Molfetta, presunti appalti al Comune: 16 arresti, indagato sindaco

In carcere ex assessore e altri 9 tra funzionari e imprenditori

Un sistema basato su accordi corruttivi stabiliti tramite appalti del Comune di Molfetta che venivano affidati da pubblici ufficiali a una cerchia ristretta di imprenditori. C’è anche il sindaco di Molfetta, Tommaso Minervini, tra gli indagati nell’inchiesta della Procura di Trani che ha portato all’arresto di 16 persone (10 in carcere e 6 agli arresti domiciliari).

Il sindaco, non raggiunto da misura cautelare, è indagato in stato di libertà insieme con altre 33 persone con l’accusa di turbata libertà nella scelta del contraente. Complessivamente gli indagati sono 41, dei quali 34 sono persone fisiche e 7 società.

Secondo la Procura di Trani tra luglio 2018 e agosto 2020 il Comune avrebbe proceduto indebitamente agli affidamenti diretti senza fare le gare, favorendo imprenditori “amici”, in cambio di denaro e favori. Tutto si svolgeva secondo una consueta modalità.
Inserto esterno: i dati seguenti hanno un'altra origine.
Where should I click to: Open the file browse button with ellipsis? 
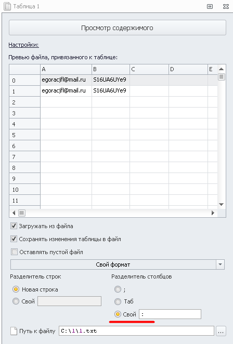pos(221,331)
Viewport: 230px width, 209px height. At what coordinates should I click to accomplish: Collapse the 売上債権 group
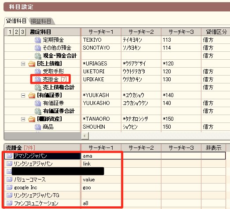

L’imprenditore di turno, una volta salito a bordo dell’autovettura del funzionario arrestato, senza proferire parola, lasciava la busta con i soldi all’interno del vano portaoggetti o direttamente nelle sue nelle mani. Gli incontri avvenivano anche durante il lockdown. L’inchiesta riguarda gli appalti per i lavori di rifacimento di piazza Aldo Moro, interventi alla sede della ex cementeria, lavori stradali e quelli per il servizio di monitoraggio delle acque del porto. I reati contestati a vario titolo sono turbativa d’asta, corruzione, falso, depistaggio e peculato. In carcere sono finiti l’ex assessore comunale ai lavori pubblici Mariano Caputo e l’ex consigliera comunale Anna Sara Castriotta, il funzionario comunale Orazio Lisena e sette tra imprenditori e progettisti: Riccardo Di Santo, Andrea Ladogana, Valerio Di Gregorio, Domenico Tancredi, Paolo Conforti, Francesco e Pasquale Ieva. Agli arresti domiciliari il presidente della commissione di gara di uno degli appalti pilotati, Vincenzo Manzi, e altri 5 tra imprenditori e dipendenti delle aziende coinvolte: Francesco Sancilio, Mauro Giancaspro, Michele Palmiotti, Maurizio Bonafede, Vito De Robertis.